Telemedicine, remote monitoring - restricted to where you can get good diagnostic signal - meter, is there a limit to this technology/concept?

  • Started with saliva, but interstitial fluid would be great to go after. Tears are another one - good biomarker populations in tears (perhaps a contact lense-type device). Cardiac biomarkers would be good to test at home (e.g., troponin).
  • So a G7 or FreeStyle - you could use them and expand to other analytes?
    • Yes, reagentless sensors could bring biomarker data into remote monitoring strategies.
    • It’s not that crowded of a space, yet. There are some enzyme-based sensors built into wearables, marry with ion sensors or other solid-state sensors - we see a lot of activity in engineering, less on the chemistry sensor side of things...the world needs this kind of capability out here.

Privately funded players have made big advances - Google’s protein folding (AlphaFold) - is there adequate cross-pollination between academics, grant review, etc.? And, has COVID/Operation WARP Speed changed things?

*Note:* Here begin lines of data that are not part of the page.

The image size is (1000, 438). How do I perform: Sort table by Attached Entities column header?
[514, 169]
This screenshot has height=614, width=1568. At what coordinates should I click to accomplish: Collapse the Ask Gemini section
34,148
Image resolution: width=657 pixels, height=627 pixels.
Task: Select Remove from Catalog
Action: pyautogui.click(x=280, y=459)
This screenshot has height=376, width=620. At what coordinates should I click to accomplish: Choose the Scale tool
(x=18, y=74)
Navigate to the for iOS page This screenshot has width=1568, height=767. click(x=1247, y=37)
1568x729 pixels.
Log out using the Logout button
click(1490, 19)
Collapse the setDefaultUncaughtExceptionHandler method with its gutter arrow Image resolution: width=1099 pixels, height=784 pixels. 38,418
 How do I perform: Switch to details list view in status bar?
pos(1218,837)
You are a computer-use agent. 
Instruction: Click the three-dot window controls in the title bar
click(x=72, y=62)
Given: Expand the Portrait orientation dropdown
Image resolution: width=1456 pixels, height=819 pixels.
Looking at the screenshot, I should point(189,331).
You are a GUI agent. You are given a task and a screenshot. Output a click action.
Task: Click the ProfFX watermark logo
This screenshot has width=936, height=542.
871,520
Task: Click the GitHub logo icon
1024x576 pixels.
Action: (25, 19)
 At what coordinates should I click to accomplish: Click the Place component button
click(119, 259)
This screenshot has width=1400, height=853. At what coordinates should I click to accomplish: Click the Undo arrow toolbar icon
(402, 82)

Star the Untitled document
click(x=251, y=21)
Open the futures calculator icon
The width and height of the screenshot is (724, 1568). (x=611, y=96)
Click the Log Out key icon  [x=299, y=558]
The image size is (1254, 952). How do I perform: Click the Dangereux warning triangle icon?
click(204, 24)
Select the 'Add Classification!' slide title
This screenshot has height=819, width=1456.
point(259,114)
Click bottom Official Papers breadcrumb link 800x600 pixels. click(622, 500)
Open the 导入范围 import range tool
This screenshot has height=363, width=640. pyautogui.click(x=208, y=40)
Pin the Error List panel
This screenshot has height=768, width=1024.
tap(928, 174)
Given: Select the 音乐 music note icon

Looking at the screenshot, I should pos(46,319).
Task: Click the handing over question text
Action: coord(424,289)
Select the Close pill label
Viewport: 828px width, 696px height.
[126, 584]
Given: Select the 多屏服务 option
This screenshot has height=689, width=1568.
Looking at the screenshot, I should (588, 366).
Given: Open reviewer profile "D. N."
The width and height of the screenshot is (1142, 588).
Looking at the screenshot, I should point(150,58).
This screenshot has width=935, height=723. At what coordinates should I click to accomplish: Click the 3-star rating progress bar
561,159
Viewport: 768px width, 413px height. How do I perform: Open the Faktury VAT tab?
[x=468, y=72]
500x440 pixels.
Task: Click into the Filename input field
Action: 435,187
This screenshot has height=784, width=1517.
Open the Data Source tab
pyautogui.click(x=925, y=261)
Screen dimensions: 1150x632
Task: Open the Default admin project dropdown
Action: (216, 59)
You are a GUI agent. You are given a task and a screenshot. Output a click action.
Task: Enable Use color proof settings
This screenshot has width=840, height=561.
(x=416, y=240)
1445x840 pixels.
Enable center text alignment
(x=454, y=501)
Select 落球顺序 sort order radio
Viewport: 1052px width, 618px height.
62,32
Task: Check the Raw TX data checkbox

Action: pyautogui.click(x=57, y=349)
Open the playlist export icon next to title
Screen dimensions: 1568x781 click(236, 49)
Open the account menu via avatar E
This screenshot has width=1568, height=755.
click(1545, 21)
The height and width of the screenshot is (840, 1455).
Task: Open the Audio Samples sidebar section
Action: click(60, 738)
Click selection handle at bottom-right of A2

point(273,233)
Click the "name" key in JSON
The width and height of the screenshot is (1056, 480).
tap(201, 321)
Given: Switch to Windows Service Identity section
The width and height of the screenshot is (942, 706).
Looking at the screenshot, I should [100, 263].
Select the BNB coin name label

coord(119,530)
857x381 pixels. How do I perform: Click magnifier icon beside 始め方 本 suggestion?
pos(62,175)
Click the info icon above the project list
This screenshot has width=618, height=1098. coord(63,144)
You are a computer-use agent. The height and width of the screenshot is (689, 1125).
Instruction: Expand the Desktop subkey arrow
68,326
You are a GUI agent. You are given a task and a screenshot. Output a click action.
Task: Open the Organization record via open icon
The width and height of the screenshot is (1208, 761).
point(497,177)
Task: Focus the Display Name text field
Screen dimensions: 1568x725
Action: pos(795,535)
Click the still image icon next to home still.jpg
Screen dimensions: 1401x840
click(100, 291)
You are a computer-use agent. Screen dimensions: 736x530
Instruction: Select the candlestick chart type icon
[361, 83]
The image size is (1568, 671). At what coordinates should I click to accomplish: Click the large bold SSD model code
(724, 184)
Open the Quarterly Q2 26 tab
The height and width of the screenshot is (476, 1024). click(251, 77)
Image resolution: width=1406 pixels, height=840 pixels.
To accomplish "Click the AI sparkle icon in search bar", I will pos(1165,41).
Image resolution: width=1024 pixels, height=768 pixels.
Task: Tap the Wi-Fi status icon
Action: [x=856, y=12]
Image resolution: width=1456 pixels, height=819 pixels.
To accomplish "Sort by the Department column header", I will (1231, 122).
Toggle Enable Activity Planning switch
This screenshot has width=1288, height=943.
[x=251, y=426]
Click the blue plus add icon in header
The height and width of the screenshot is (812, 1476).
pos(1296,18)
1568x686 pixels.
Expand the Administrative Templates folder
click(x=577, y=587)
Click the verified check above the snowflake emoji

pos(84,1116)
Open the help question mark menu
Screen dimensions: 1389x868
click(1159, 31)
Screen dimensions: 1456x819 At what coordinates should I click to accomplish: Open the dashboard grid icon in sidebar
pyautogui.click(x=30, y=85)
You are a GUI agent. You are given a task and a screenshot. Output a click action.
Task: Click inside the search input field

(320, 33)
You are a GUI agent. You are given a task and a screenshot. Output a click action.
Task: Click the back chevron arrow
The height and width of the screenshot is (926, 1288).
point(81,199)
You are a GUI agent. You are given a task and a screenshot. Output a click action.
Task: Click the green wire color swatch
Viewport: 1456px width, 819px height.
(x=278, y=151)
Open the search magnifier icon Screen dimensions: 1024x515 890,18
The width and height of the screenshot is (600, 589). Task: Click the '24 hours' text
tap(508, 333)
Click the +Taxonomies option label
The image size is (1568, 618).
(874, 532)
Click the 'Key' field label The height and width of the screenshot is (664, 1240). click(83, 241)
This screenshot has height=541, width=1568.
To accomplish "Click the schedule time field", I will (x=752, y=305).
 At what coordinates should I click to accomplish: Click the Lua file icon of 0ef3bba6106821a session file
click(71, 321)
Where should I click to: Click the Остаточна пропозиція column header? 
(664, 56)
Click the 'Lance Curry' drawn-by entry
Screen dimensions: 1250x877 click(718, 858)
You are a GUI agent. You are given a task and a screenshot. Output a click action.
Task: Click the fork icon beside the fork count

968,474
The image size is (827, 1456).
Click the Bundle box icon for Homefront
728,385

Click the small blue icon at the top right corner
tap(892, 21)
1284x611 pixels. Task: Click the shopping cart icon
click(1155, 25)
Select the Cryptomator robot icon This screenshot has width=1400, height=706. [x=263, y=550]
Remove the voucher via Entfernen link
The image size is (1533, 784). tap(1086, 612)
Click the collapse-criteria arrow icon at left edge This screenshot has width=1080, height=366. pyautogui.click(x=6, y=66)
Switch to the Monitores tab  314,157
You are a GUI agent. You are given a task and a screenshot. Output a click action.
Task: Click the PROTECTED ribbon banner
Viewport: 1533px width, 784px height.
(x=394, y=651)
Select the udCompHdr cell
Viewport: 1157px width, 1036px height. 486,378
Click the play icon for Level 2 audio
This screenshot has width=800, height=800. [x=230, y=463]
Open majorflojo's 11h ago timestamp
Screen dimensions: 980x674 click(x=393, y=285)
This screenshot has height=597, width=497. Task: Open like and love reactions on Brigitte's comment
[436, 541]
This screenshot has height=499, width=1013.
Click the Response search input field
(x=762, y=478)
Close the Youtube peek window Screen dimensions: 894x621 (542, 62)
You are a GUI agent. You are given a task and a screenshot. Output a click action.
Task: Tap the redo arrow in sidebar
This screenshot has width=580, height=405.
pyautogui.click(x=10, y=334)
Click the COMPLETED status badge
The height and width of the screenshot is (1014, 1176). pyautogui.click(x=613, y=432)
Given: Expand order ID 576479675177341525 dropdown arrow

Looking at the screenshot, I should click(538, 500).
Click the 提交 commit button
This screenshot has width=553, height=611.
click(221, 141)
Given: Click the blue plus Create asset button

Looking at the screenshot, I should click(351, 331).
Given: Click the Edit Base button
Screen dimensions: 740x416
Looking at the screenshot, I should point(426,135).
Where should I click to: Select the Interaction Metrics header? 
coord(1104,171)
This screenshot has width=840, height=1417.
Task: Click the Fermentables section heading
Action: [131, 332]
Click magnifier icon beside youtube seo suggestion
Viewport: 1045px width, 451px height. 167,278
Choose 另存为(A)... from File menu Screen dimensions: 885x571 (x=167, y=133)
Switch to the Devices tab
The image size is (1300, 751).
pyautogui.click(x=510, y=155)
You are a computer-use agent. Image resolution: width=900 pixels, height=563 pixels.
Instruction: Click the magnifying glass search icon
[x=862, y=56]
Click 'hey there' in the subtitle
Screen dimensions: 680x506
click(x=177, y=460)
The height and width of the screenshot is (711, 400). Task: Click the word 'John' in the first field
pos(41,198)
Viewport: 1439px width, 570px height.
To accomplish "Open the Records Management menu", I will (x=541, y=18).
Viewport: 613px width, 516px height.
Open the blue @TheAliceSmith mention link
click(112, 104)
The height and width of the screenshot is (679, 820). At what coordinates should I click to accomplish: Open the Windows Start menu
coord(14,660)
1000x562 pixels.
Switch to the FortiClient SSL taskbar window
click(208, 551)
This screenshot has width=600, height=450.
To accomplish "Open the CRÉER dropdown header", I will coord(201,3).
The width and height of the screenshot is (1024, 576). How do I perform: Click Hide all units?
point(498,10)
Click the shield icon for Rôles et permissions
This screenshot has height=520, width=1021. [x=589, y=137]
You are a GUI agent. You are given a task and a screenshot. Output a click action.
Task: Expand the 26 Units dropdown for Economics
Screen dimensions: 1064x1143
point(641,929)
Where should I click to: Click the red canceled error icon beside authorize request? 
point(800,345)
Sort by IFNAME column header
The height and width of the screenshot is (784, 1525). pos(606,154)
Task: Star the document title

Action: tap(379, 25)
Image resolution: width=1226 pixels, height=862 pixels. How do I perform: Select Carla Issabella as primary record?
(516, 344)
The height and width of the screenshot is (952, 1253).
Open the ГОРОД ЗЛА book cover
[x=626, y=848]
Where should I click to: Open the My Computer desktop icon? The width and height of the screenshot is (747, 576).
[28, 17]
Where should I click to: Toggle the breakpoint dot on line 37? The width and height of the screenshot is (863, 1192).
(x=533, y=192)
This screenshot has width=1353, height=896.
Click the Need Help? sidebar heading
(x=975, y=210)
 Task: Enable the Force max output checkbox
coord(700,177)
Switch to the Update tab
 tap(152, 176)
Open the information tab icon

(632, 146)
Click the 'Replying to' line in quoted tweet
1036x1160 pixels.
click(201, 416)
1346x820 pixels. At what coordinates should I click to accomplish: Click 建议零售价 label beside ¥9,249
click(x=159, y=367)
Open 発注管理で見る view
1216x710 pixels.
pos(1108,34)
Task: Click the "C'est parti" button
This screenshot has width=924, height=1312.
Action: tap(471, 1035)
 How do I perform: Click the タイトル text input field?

  • I was on a panel and the founder of Carbon said, “To get a grant proposal reviewed and funded in the US or Canada, you must get everyone on the review panel to like the idea.” All it takes is one person to kill it. If you’re starting companies or have an idea in the private sector, you just need to convince one person that it’s a great idea. There’s not enough free flow of ideas across the industry.
  • With Operation WARP Speed - absolutely. The biomedical sector has saved us from imploding. The impact is immense. It’s bringing more resources - incredible IPOs (Canadian companies). There’s a public recognition, why biomedical research is important. Investors are seeing large exits. That said, I think we succeed because of basic research going on in the background.
  • We’re doing this call on a historic day - the first approved vaccine being administered in the UK. Humans did that - we can counter the threat that the pandemic put upon us.

Speaker Bio

Dr. Shana Kelley is a Distinguished Professor of Biochemistry, Pharmaceutical Sciences, Chemistry, and Biomedical Engineering at the University of Toronto. She received her Ph.D. from the California Institute of Technology and was a NIH postdoctoral fellow at the Scripps Research Institute. Her research interests are the development of new technologies for clinical diagnostics and drug delivery. Dr. Kelley’s work has been recognized with a variety of distinctions, including being named one of ‘Canada’s Top 40 under 40′, a NSERC E.W.R. Steacie Fellow, and the 2011 Steacie Prize, among others. She is an inventor on over 50 patents issued worldwide and a founder of three molecular diagnostics companies: GeneOhm Sciences (acquired by Becton Dickinson in 2005), Xagenic Inc. (acquired by General Atomics in 2017), and Cellular Analytics.